Directions: What you hand back must match the listing exactly.

Entries shown:
--------

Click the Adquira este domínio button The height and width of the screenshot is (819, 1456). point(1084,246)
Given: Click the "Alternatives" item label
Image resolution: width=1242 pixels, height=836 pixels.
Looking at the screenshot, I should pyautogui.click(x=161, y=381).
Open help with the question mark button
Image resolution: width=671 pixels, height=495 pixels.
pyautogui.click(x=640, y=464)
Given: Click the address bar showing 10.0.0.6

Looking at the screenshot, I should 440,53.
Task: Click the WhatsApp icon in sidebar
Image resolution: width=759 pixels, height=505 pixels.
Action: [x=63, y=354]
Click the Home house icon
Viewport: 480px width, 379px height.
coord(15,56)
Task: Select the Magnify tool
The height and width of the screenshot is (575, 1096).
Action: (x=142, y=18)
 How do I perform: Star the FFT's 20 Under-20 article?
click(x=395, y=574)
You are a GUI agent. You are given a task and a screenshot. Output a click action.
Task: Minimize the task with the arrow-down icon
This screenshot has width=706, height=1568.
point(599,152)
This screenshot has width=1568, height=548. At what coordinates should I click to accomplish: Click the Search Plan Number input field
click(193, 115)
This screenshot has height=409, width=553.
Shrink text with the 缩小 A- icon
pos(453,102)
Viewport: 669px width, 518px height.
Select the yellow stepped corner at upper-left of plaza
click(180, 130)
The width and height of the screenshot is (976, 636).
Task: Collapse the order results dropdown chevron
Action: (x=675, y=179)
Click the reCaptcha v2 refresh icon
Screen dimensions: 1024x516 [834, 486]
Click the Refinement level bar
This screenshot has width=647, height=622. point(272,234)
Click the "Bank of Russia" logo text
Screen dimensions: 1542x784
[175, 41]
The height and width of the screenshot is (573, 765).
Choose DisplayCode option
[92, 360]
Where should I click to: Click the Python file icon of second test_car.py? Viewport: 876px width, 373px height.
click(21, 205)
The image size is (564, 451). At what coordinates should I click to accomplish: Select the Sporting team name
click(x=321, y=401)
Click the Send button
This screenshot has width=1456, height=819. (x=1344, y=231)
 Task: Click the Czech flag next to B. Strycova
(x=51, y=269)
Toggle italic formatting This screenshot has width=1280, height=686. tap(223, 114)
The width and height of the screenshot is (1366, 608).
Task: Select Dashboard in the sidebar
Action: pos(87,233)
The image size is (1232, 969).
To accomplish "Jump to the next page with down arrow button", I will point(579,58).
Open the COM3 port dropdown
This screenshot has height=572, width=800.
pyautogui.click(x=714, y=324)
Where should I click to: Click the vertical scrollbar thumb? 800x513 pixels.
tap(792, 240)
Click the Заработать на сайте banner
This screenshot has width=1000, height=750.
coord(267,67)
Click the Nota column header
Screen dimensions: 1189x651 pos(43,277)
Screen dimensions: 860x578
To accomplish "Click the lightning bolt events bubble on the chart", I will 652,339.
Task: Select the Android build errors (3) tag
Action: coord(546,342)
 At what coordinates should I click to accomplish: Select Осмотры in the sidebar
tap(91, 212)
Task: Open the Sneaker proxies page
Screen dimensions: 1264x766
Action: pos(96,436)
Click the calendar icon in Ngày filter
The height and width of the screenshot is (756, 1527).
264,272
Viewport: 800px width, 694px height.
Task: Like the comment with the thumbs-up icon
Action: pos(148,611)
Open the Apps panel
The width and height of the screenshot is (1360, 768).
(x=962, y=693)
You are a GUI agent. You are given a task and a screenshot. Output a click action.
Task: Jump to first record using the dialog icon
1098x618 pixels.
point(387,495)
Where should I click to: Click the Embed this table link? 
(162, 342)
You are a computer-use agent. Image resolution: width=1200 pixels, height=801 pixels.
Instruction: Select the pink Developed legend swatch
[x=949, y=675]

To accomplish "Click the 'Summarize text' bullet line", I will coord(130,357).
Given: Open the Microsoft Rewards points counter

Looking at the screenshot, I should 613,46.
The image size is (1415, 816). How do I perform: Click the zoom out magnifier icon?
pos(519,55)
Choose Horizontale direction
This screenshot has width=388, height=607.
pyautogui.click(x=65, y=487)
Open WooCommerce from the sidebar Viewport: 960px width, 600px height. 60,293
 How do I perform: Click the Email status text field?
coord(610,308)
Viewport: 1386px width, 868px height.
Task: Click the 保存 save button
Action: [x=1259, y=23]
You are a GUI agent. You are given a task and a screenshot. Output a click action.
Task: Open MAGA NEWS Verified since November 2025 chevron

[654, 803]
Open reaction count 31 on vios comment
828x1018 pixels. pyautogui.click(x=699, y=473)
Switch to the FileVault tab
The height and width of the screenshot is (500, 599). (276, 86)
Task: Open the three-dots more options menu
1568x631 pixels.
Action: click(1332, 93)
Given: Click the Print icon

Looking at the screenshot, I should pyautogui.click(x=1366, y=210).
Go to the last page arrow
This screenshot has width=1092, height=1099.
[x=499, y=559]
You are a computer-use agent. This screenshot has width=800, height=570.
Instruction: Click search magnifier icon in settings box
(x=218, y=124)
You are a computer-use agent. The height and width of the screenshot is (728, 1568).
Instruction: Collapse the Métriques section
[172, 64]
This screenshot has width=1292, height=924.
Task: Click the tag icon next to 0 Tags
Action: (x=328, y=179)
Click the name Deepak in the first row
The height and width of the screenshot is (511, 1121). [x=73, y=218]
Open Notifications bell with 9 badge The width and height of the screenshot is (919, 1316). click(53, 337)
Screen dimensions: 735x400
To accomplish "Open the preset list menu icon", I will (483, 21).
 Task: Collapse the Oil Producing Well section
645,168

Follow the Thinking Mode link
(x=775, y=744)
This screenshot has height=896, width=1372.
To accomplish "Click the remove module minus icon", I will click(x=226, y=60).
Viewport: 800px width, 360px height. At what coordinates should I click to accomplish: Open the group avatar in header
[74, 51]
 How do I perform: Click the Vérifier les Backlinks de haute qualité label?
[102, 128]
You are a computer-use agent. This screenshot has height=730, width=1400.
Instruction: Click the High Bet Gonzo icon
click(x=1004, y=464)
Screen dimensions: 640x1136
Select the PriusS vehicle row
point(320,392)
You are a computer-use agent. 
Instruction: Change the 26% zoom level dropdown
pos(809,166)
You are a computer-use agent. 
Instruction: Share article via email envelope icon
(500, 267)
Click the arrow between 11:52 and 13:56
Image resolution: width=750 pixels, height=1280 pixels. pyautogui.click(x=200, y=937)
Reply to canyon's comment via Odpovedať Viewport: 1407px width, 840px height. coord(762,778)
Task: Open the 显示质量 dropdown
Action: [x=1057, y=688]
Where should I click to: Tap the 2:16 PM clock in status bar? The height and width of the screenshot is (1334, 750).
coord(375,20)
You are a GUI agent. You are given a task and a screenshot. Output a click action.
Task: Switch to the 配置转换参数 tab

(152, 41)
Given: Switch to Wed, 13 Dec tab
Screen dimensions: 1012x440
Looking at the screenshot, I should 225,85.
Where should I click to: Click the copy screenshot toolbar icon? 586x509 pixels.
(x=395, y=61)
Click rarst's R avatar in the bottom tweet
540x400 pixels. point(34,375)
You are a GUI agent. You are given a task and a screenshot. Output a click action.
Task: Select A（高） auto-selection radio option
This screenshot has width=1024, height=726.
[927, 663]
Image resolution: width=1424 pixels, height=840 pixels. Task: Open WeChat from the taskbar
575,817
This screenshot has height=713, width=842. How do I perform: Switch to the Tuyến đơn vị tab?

--------

Final answer:
Click the Adquira este domínio button The height and width of the screenshot is (819, 1456). point(1084,246)
Given: Click the "Alternatives" item label
Image resolution: width=1242 pixels, height=836 pixels.
Looking at the screenshot, I should pyautogui.click(x=161, y=381).
Open help with the question mark button
Image resolution: width=671 pixels, height=495 pixels.
pyautogui.click(x=640, y=464)
Given: Click the address bar showing 10.0.0.6

Looking at the screenshot, I should 440,53.
Task: Click the WhatsApp icon in sidebar
Image resolution: width=759 pixels, height=505 pixels.
Action: [x=63, y=354]
Click the Home house icon
Viewport: 480px width, 379px height.
coord(15,56)
Task: Select the Magnify tool
The height and width of the screenshot is (575, 1096).
Action: (x=142, y=18)
 How do I perform: Star the FFT's 20 Under-20 article?
click(x=395, y=574)
You are a GUI agent. You are given a task and a screenshot. Output a click action.
Task: Minimize the task with the arrow-down icon
This screenshot has width=706, height=1568.
point(599,152)
This screenshot has width=1568, height=548. At what coordinates should I click to accomplish: Click the Search Plan Number input field
click(193, 115)
This screenshot has height=409, width=553.
Shrink text with the 缩小 A- icon
pos(453,102)
Viewport: 669px width, 518px height.
Select the yellow stepped corner at upper-left of plaza
click(180, 130)
The width and height of the screenshot is (976, 636).
Task: Collapse the order results dropdown chevron
Action: (x=675, y=179)
Click the reCaptcha v2 refresh icon
Screen dimensions: 1024x516 [834, 486]
Click the Refinement level bar
This screenshot has width=647, height=622. point(272,234)
Click the "Bank of Russia" logo text
Screen dimensions: 1542x784
[175, 41]
The height and width of the screenshot is (573, 765).
Choose DisplayCode option
[92, 360]
Where should I click to: Click the Python file icon of second test_car.py? Viewport: 876px width, 373px height.
click(21, 205)
The image size is (564, 451). At what coordinates should I click to accomplish: Select the Sporting team name
click(x=321, y=401)
Click the Send button
This screenshot has width=1456, height=819. (x=1344, y=231)
 Task: Click the Czech flag next to B. Strycova
(x=51, y=269)
Toggle italic formatting This screenshot has width=1280, height=686. tap(223, 114)
The width and height of the screenshot is (1366, 608).
Task: Select Dashboard in the sidebar
Action: pos(87,233)
The image size is (1232, 969).
To accomplish "Jump to the next page with down arrow button", I will point(579,58).
Open the COM3 port dropdown
This screenshot has height=572, width=800.
pyautogui.click(x=714, y=324)
Where should I click to: Click the vertical scrollbar thumb? 800x513 pixels.
tap(792, 240)
Click the Заработать на сайте banner
This screenshot has width=1000, height=750.
coord(267,67)
Click the Nota column header
Screen dimensions: 1189x651 pos(43,277)
Screen dimensions: 860x578
To accomplish "Click the lightning bolt events bubble on the chart", I will 652,339.
Task: Select the Android build errors (3) tag
Action: coord(546,342)
 At what coordinates should I click to accomplish: Select Осмотры in the sidebar
tap(91, 212)
Task: Open the Sneaker proxies page
Screen dimensions: 1264x766
Action: pos(96,436)
Click the calendar icon in Ngày filter
The height and width of the screenshot is (756, 1527).
264,272
Viewport: 800px width, 694px height.
Task: Like the comment with the thumbs-up icon
Action: pos(148,611)
Open the Apps panel
The width and height of the screenshot is (1360, 768).
(x=962, y=693)
You are a GUI agent. You are given a task and a screenshot. Output a click action.
Task: Jump to first record using the dialog icon
1098x618 pixels.
point(387,495)
Where should I click to: Click the Embed this table link? 
(162, 342)
You are a computer-use agent. Image resolution: width=1200 pixels, height=801 pixels.
Instruction: Select the pink Developed legend swatch
[x=949, y=675]

To accomplish "Click the 'Summarize text' bullet line", I will coord(130,357).
Given: Open the Microsoft Rewards points counter

Looking at the screenshot, I should 613,46.
The image size is (1415, 816). How do I perform: Click the zoom out magnifier icon?
pos(519,55)
Choose Horizontale direction
This screenshot has width=388, height=607.
pyautogui.click(x=65, y=487)
Open WooCommerce from the sidebar Viewport: 960px width, 600px height. 60,293
 How do I perform: Click the Email status text field?
coord(610,308)
Viewport: 1386px width, 868px height.
Task: Click the 保存 save button
Action: [x=1259, y=23]
You are a GUI agent. You are given a task and a screenshot. Output a click action.
Task: Open MAGA NEWS Verified since November 2025 chevron

[654, 803]
Open reaction count 31 on vios comment
828x1018 pixels. pyautogui.click(x=699, y=473)
Switch to the FileVault tab
The height and width of the screenshot is (500, 599). (276, 86)
Task: Open the three-dots more options menu
1568x631 pixels.
Action: click(1332, 93)
Given: Click the Print icon

Looking at the screenshot, I should pyautogui.click(x=1366, y=210).
Go to the last page arrow
This screenshot has width=1092, height=1099.
[x=499, y=559]
You are a computer-use agent. This screenshot has width=800, height=570.
Instruction: Click search magnifier icon in settings box
(x=218, y=124)
You are a computer-use agent. The height and width of the screenshot is (728, 1568).
Instruction: Collapse the Métriques section
[172, 64]
This screenshot has width=1292, height=924.
Task: Click the tag icon next to 0 Tags
Action: (x=328, y=179)
Click the name Deepak in the first row
The height and width of the screenshot is (511, 1121). [x=73, y=218]
Open Notifications bell with 9 badge The width and height of the screenshot is (919, 1316). click(53, 337)
Screen dimensions: 735x400
To accomplish "Open the preset list menu icon", I will (483, 21).
 Task: Collapse the Oil Producing Well section
645,168

Follow the Thinking Mode link
(x=775, y=744)
This screenshot has height=896, width=1372.
To accomplish "Click the remove module minus icon", I will click(x=226, y=60).
Viewport: 800px width, 360px height. At what coordinates should I click to accomplish: Open the group avatar in header
[74, 51]
 How do I perform: Click the Vérifier les Backlinks de haute qualité label?
[102, 128]
You are a computer-use agent. This screenshot has height=730, width=1400.
Instruction: Click the High Bet Gonzo icon
click(x=1004, y=464)
Screen dimensions: 640x1136
Select the PriusS vehicle row
point(320,392)
You are a computer-use agent. 
Instruction: Change the 26% zoom level dropdown
pos(809,166)
You are a computer-use agent. 
Instruction: Share article via email envelope icon
(500, 267)
Click the arrow between 11:52 and 13:56
Image resolution: width=750 pixels, height=1280 pixels. pyautogui.click(x=200, y=937)
Reply to canyon's comment via Odpovedať Viewport: 1407px width, 840px height. coord(762,778)
Task: Open the 显示质量 dropdown
Action: [x=1057, y=688]
Where should I click to: Tap the 2:16 PM clock in status bar? The height and width of the screenshot is (1334, 750).
coord(375,20)
You are a GUI agent. You are given a task and a screenshot. Output a click action.
Task: Switch to the 配置转换参数 tab

(152, 41)
Given: Switch to Wed, 13 Dec tab
Screen dimensions: 1012x440
Looking at the screenshot, I should 225,85.
Where should I click to: Click the copy screenshot toolbar icon? 586x509 pixels.
(x=395, y=61)
Click rarst's R avatar in the bottom tweet
540x400 pixels. point(34,375)
You are a GUI agent. You are given a task and a screenshot. Output a click action.
Task: Select A（高） auto-selection radio option
This screenshot has width=1024, height=726.
[927, 663]
Image resolution: width=1424 pixels, height=840 pixels. Task: Open WeChat from the taskbar
575,817
This screenshot has height=713, width=842. How do I perform: Switch to the Tuyến đơn vị tab?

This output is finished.